**TASK GOAL**
Line by line, copy the entries exactly, excluding the pictures.

[Records from a dataset]
==================================================

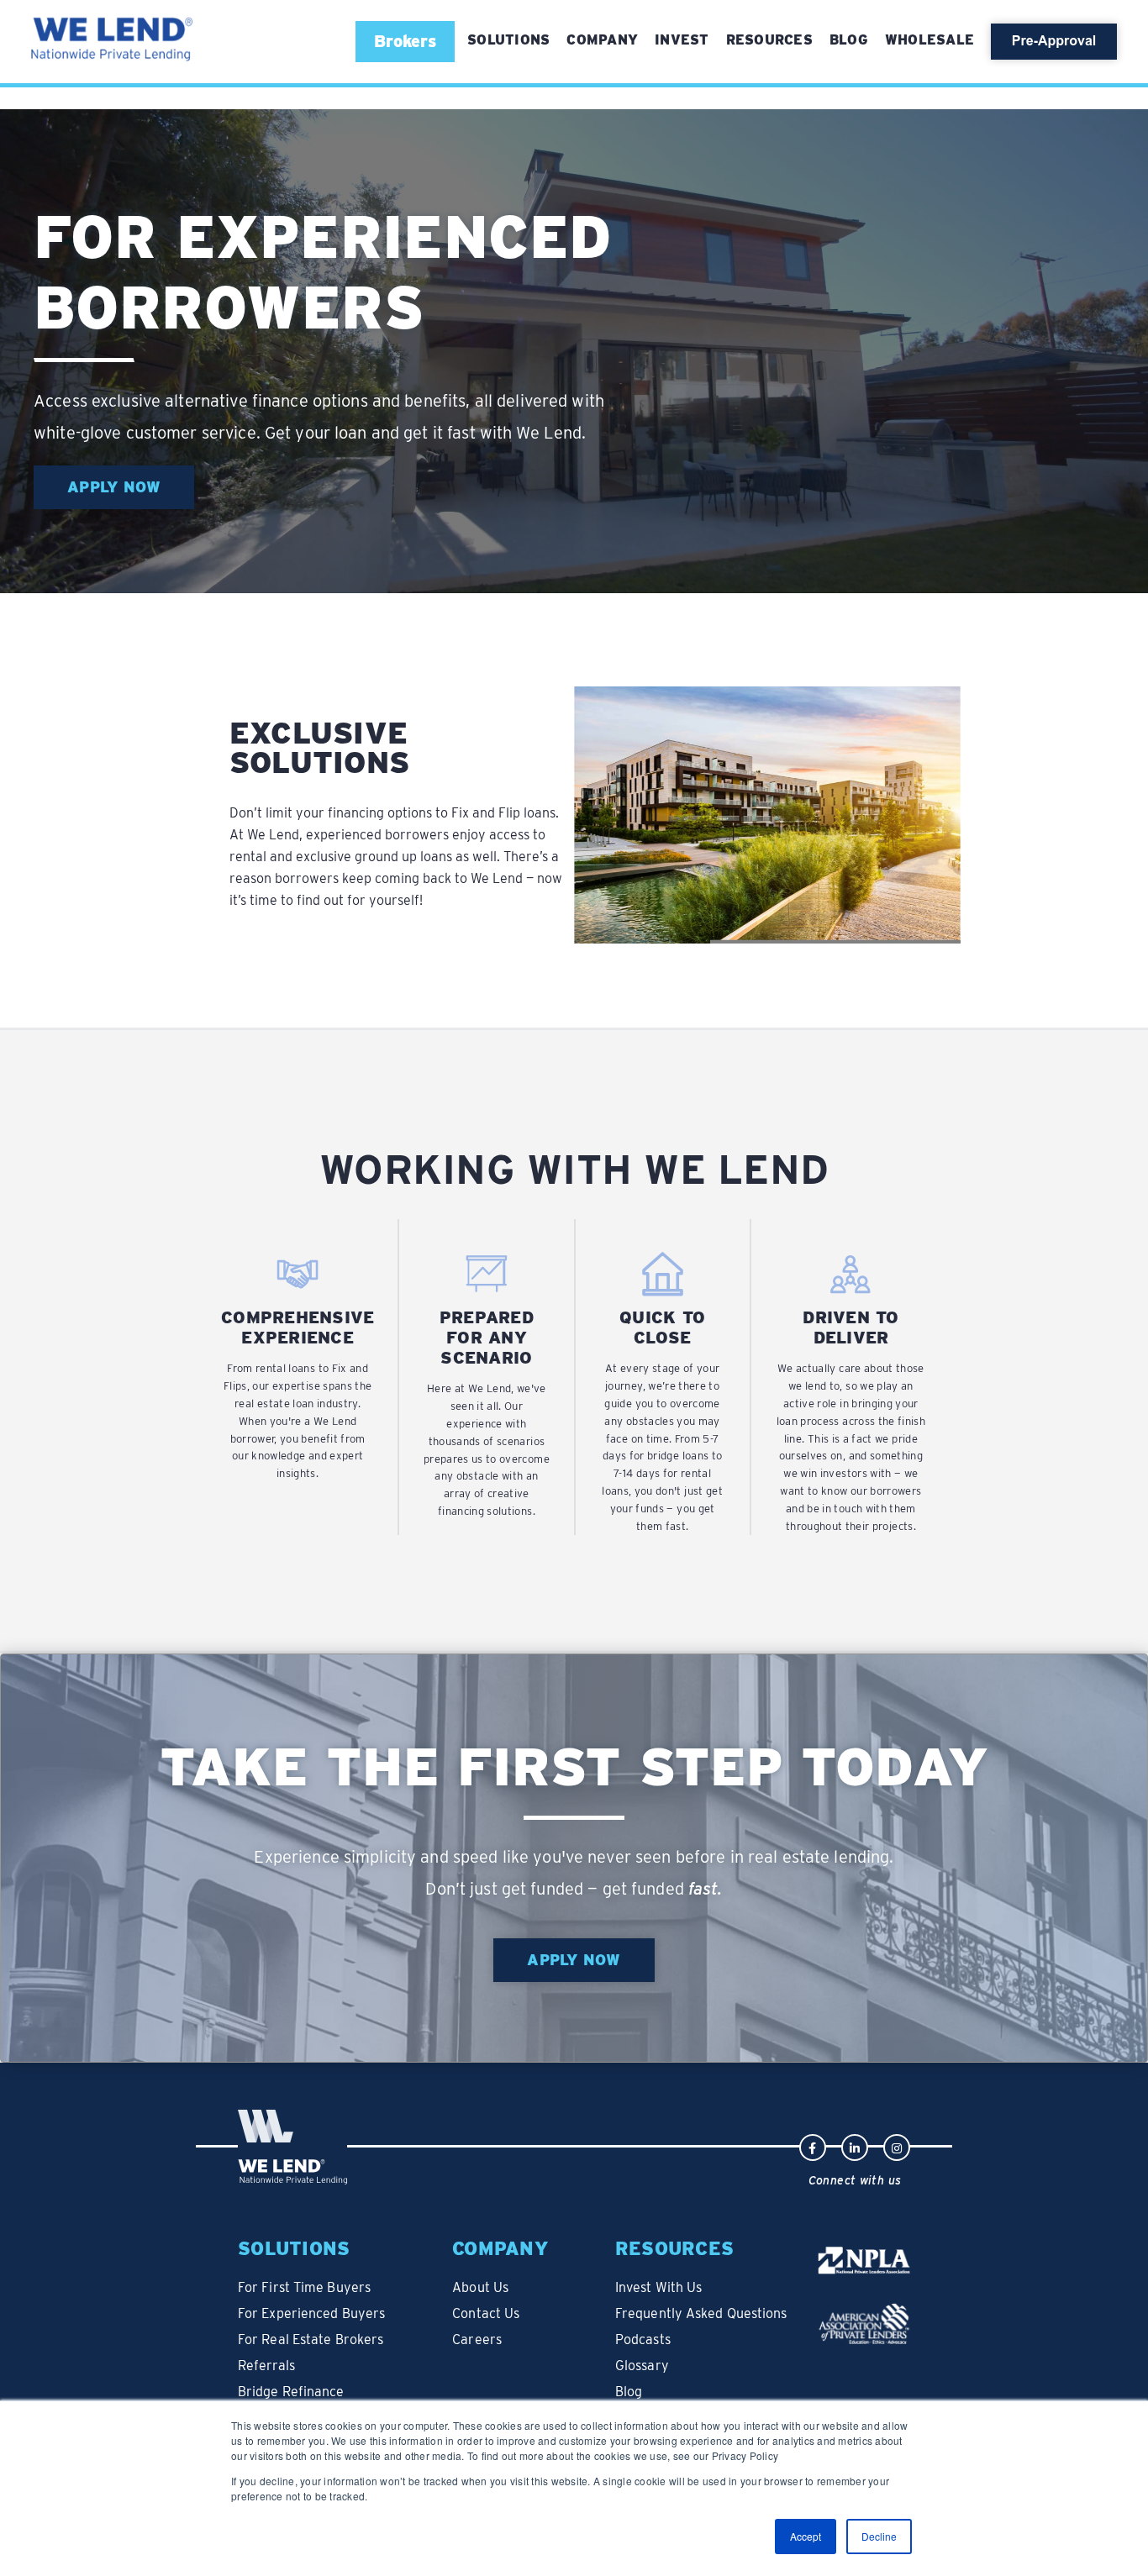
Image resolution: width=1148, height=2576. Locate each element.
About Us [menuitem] (480, 2287)
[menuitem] (508, 40)
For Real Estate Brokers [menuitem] (310, 2339)
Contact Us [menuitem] (485, 2313)
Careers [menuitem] (477, 2339)
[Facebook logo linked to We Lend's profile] (812, 2146)
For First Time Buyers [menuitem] (304, 2287)
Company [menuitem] (602, 40)
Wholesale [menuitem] (929, 40)
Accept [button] (805, 2536)
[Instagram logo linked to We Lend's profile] (896, 2146)
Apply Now (114, 487)
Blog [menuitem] (848, 40)
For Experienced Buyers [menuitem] (311, 2313)
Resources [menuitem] (769, 40)
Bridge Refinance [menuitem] (291, 2392)
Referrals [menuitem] (266, 2366)
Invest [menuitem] (682, 40)
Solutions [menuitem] (294, 2248)
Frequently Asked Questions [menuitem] (701, 2313)
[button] (405, 41)
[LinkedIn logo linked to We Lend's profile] (854, 2146)
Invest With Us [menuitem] (658, 2287)
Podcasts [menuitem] (643, 2339)
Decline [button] (879, 2536)
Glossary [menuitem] (642, 2366)
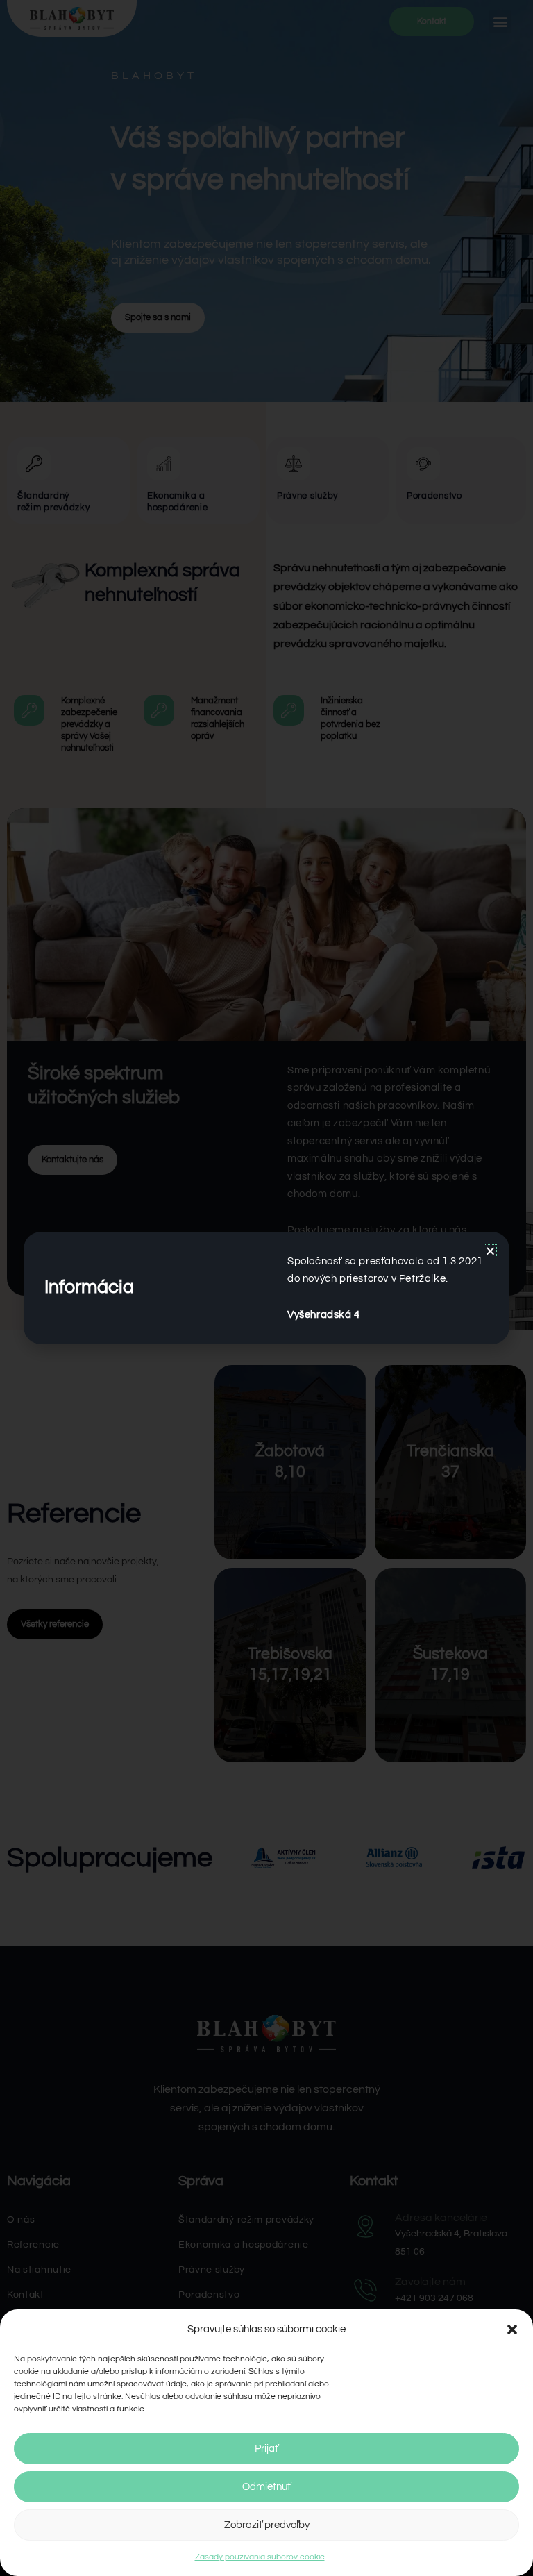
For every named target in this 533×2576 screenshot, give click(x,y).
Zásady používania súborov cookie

==================================================

**SOLUTION TO THIS PROBLEM**
Image resolution: width=1148, height=2576. Locate each element.
About Us [menuitem] (480, 2287)
[menuitem] (508, 40)
For Real Estate Brokers [menuitem] (310, 2339)
Contact Us [menuitem] (485, 2313)
Careers [menuitem] (477, 2339)
[Facebook logo linked to We Lend's profile] (812, 2146)
For First Time Buyers [menuitem] (304, 2287)
Company [menuitem] (602, 40)
Wholesale [menuitem] (929, 40)
Accept [button] (805, 2536)
[Instagram logo linked to We Lend's profile] (896, 2146)
Apply Now (114, 487)
Blog [menuitem] (848, 40)
For Experienced Buyers [menuitem] (311, 2313)
Resources [menuitem] (769, 40)
Bridge Refinance [menuitem] (291, 2392)
Referrals [menuitem] (266, 2366)
Invest [menuitem] (682, 40)
Solutions [menuitem] (294, 2248)
Frequently Asked Questions [menuitem] (701, 2313)
[button] (405, 41)
[LinkedIn logo linked to We Lend's profile] (854, 2146)
Invest With Us [menuitem] (658, 2287)
Podcasts [menuitem] (643, 2339)
Decline [button] (879, 2536)
Glossary [menuitem] (642, 2366)
For every named target in this 533×2576 screenshot, give click(x,y).
Zásady používania súborov cookie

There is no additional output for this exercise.